» Requirement: Where the line holding "Viewport: 1053px width, 700px height." appears, start copying, and continue exactly through the last line of the listing, skipping pictures.

--- START ---

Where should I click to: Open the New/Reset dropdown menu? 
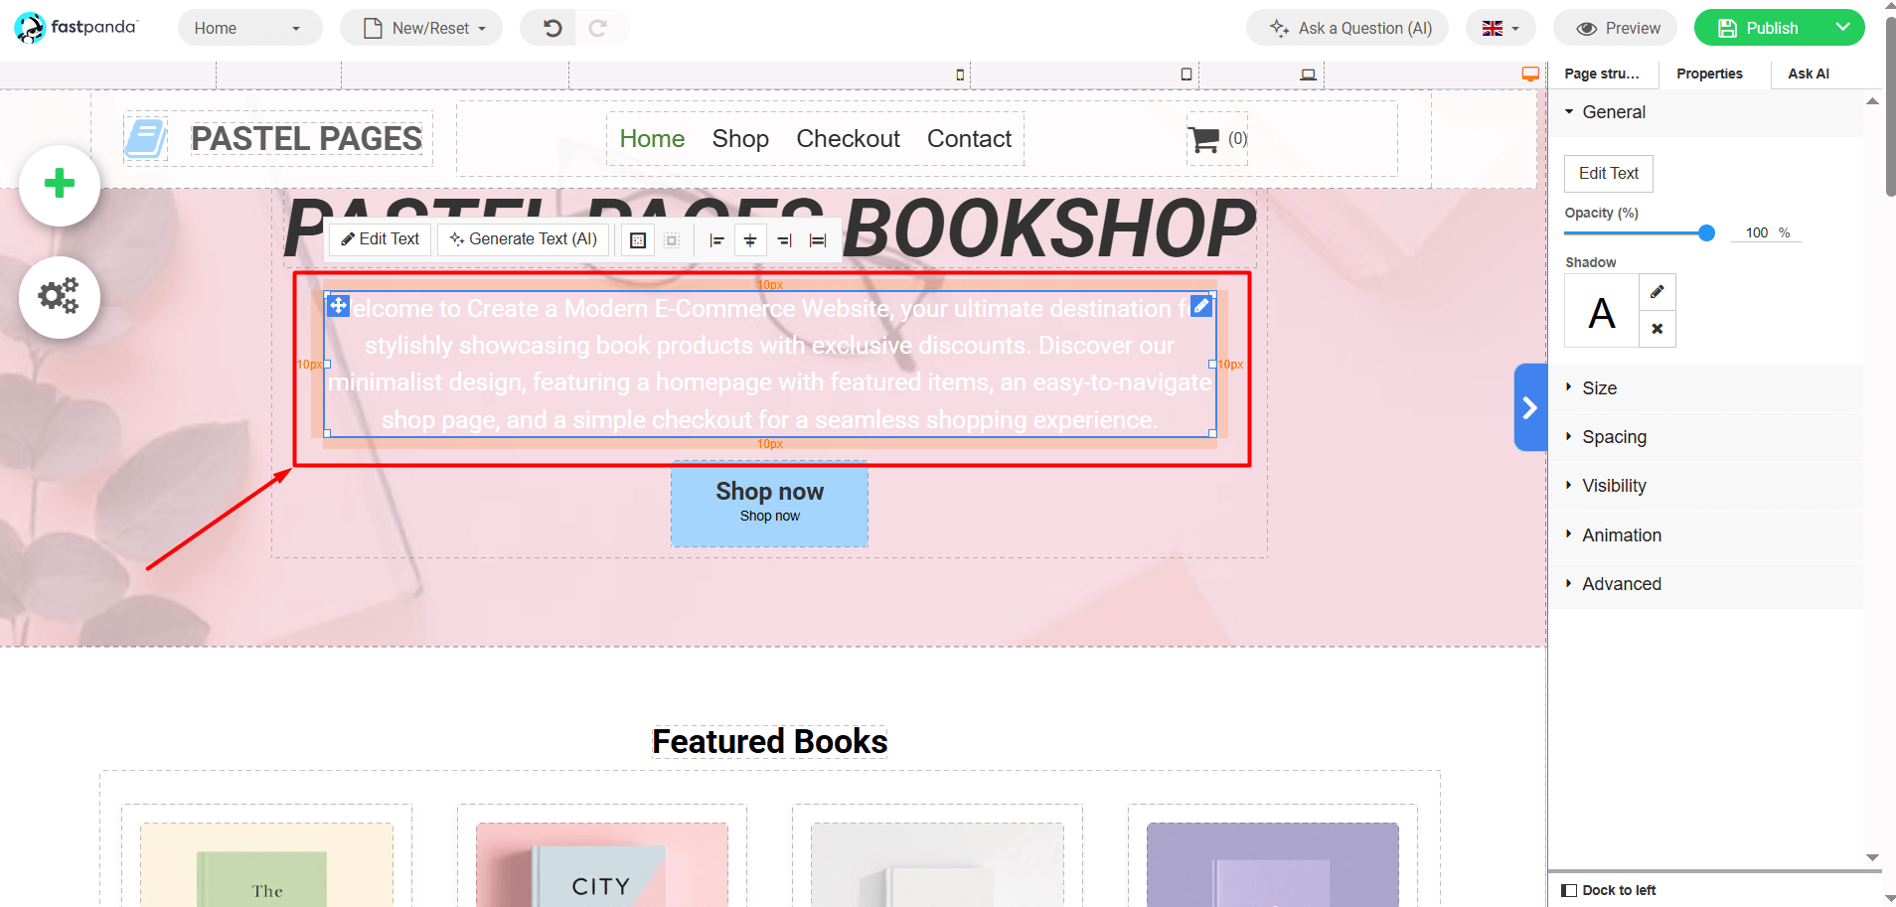point(421,28)
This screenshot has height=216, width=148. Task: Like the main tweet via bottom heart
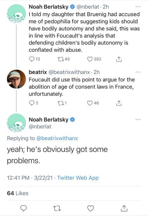91,208
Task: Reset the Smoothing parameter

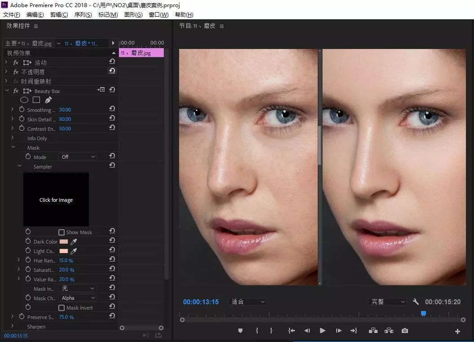Action: (x=112, y=109)
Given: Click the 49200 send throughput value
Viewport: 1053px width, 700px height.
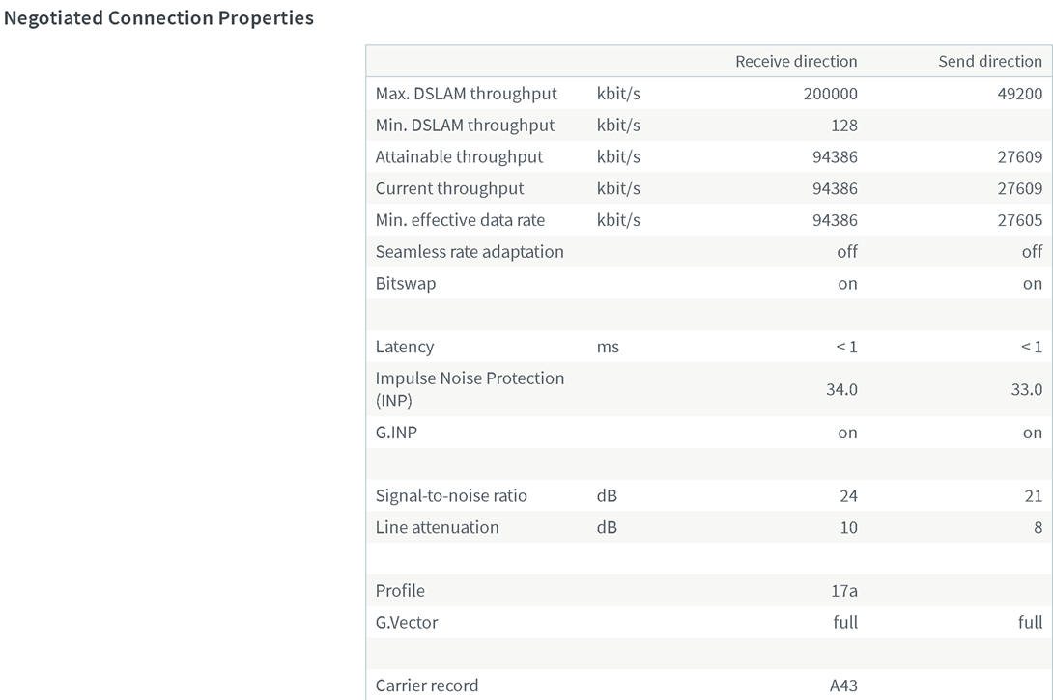Looking at the screenshot, I should click(1020, 94).
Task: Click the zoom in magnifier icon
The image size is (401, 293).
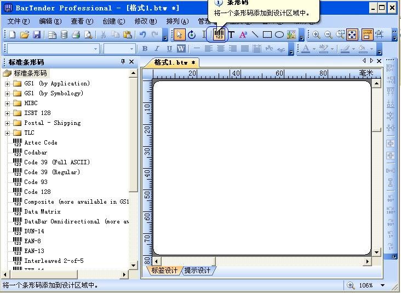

--- END ---

» Solution below:
Viewport: 1053px width, 700px height.
Looking at the screenshot, I should click(1020, 94).
Task: Click the zoom in magnifier icon
The image size is (401, 293).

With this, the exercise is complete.